A VOYEURISTIC farmer set up a network of cameras in a holiday cottage to film women tourists.

Farmer David Sturgess, who is originally from Abingdon, was today warned by a judge he faced jail for rigging up cameras at his mid-Wales smallholding to secretly film guests.

But he granted Sturgess bail pending pre-sentence reports to allow him to look after his farm animals.

A jury at Swansea Crown Court took just two hours to find the 53-year-old guilty of 12 counts of voyeurism and three counts of making indecent images of children.

The images included women in the shower, changing and using the toilet and were used for his “own sexual gratification”.

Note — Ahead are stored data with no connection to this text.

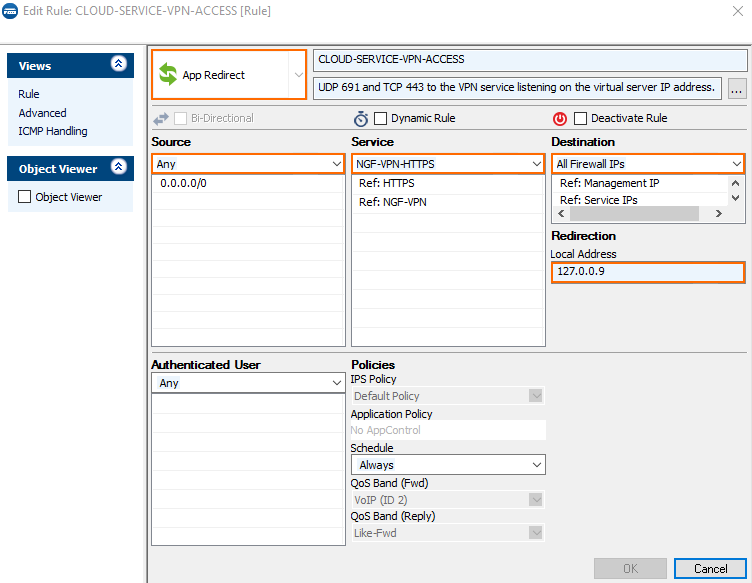Click the red Deactivate Rule power icon
The image size is (752, 583).
[x=560, y=118]

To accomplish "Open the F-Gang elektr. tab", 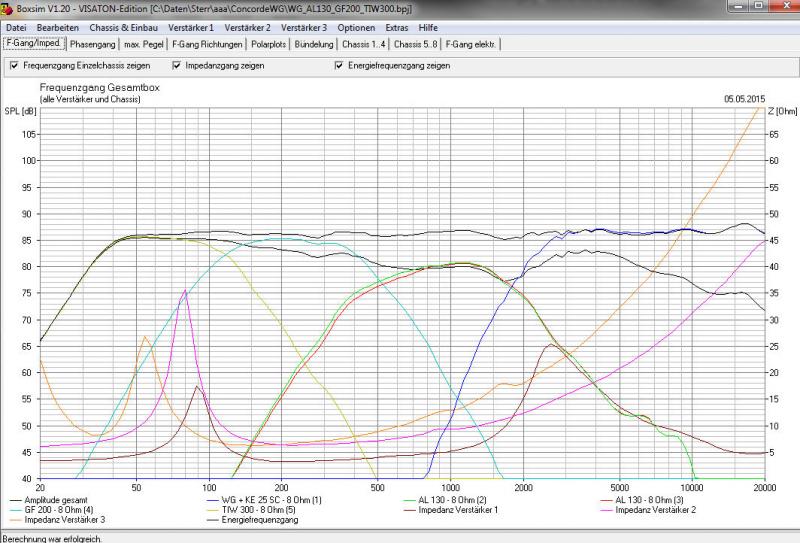I will click(x=472, y=45).
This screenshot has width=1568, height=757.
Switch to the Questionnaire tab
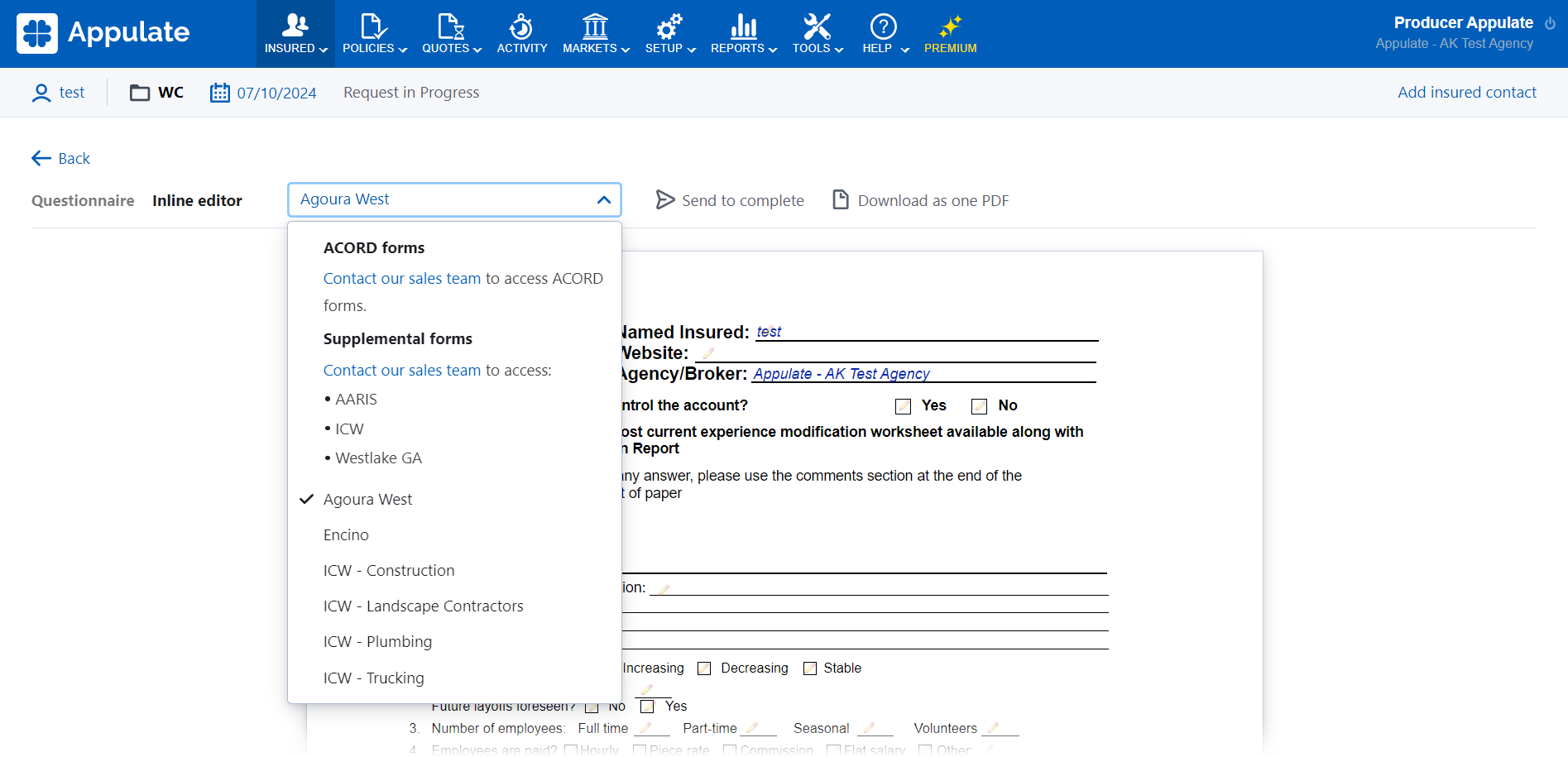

The jury heard Sturgess had a conviction for assault on a female 16 or over going back to 1989 at Oxford Magistrates’ Court.

Sturgess hid hi-tech cameras in fake smoke alarms at the three-star holiday cottage he ran in Llandysul in Ceredigion.

When he split from his partner, Teresa Crick, after seven years, she reported him to the police.

They found cameras hidden in two bedrooms, the kitchen, lounge and bathroom when they raided the property in September 2008.

The cameras were linked to TV monitors and recording equipment in the adjoining farmhouse, where Sturgess lived.

The recordings also included footage of a 14-year-old schoolgirl, girls of 17 and two men making love with their partners.

Sturgess, who denied the charges, claimed his former partner had been trying to frame him.